--- YOUR TASK ---
Filter the records for "agent" and keep each line that has it.

--- SUPPLIED RECORDS ---
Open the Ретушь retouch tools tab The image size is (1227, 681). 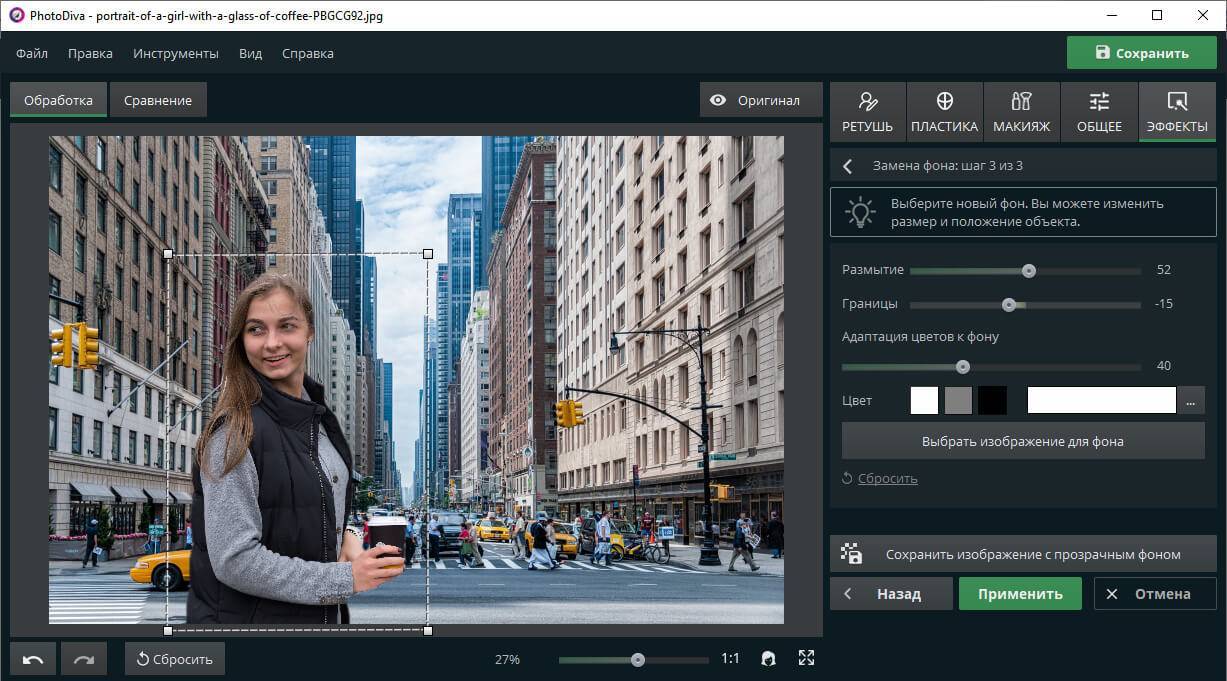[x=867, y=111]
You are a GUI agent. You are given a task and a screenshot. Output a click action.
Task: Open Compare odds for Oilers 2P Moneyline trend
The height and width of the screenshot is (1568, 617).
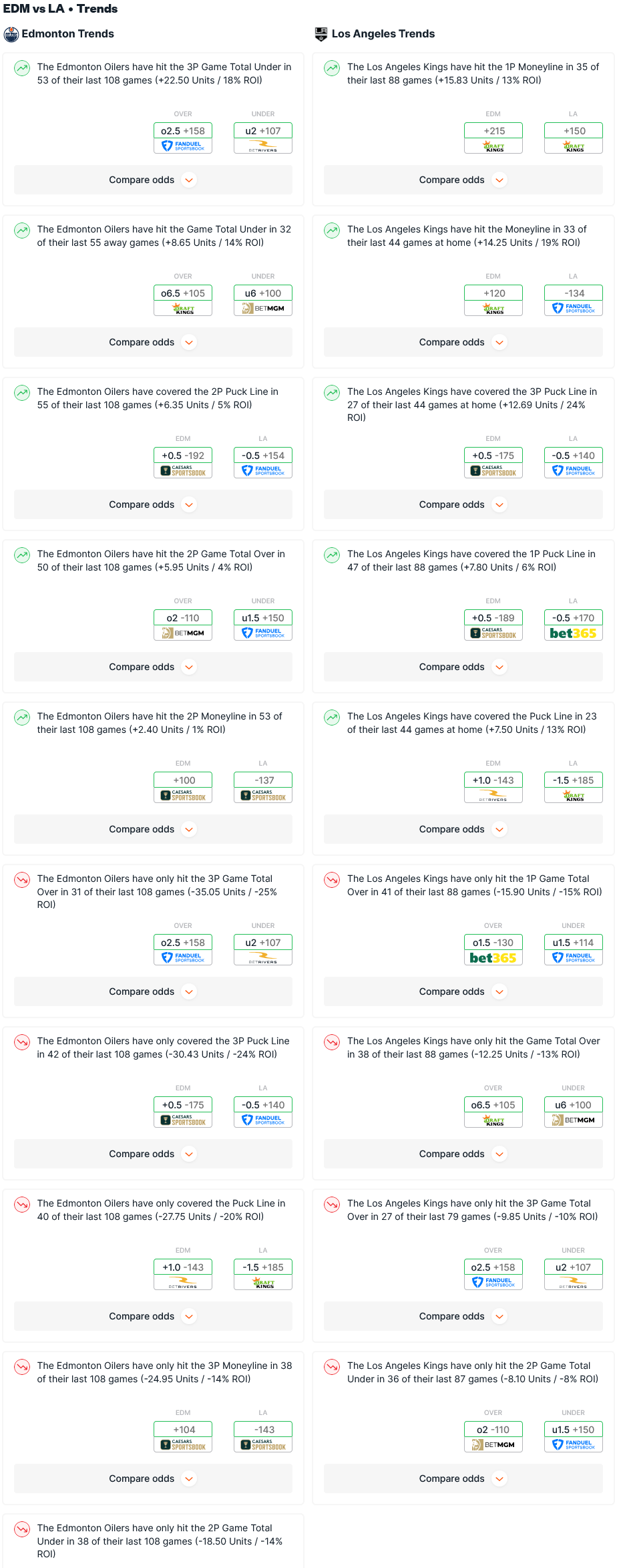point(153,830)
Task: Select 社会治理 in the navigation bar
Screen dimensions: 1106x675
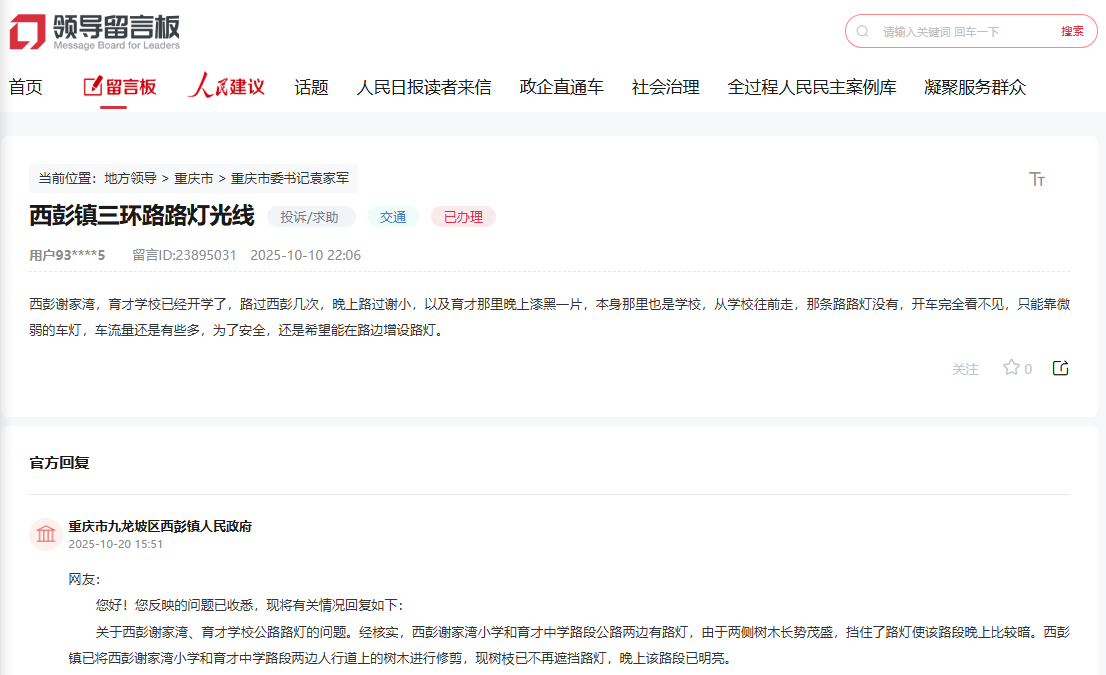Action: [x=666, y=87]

...

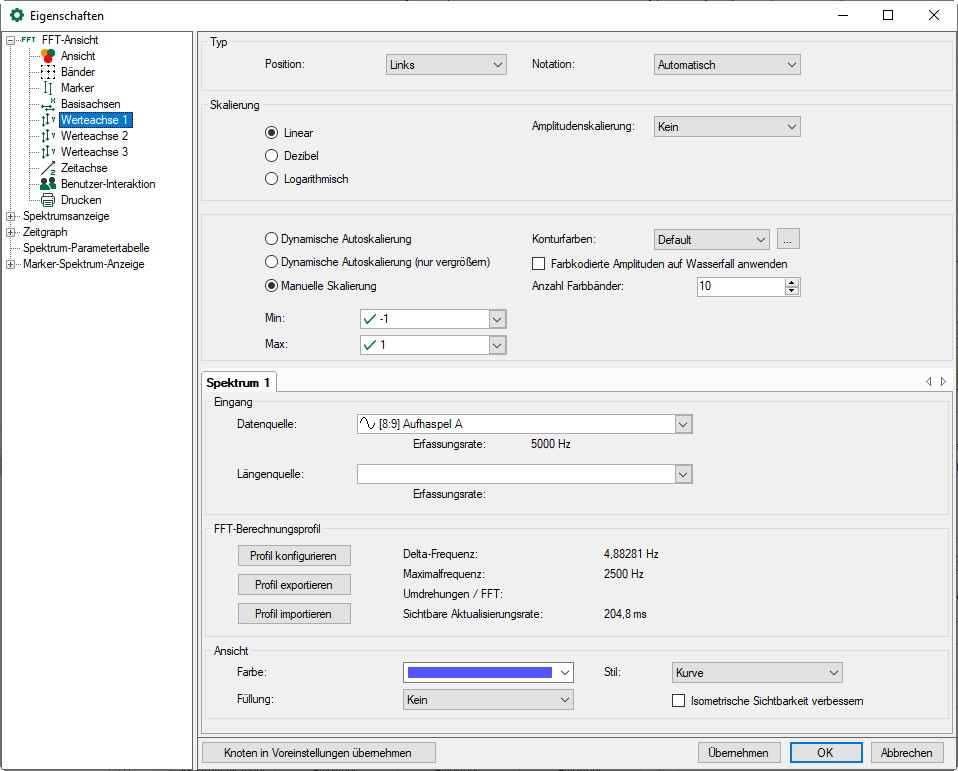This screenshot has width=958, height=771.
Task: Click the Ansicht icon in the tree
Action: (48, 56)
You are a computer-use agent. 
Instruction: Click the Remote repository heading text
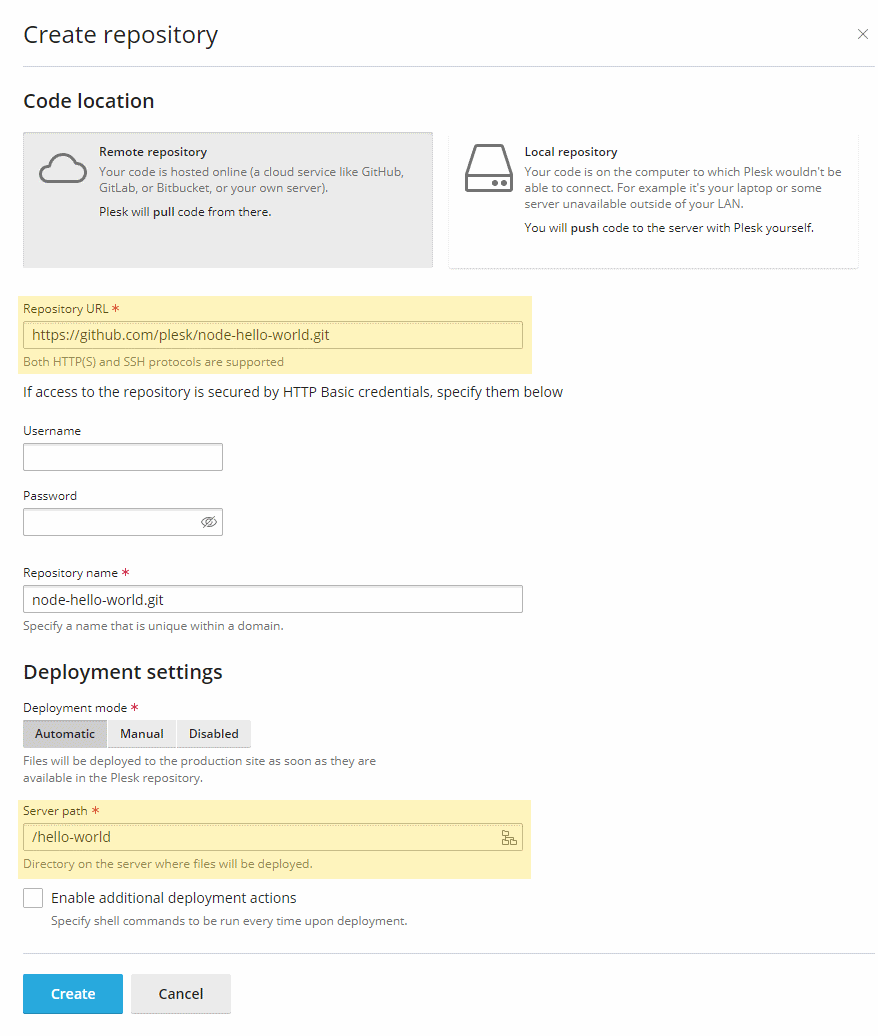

--- YOUR RESPONSE ---
You are a GUI agent. You are given a task and a screenshot. Output a click action.
You are a computer-use agent. 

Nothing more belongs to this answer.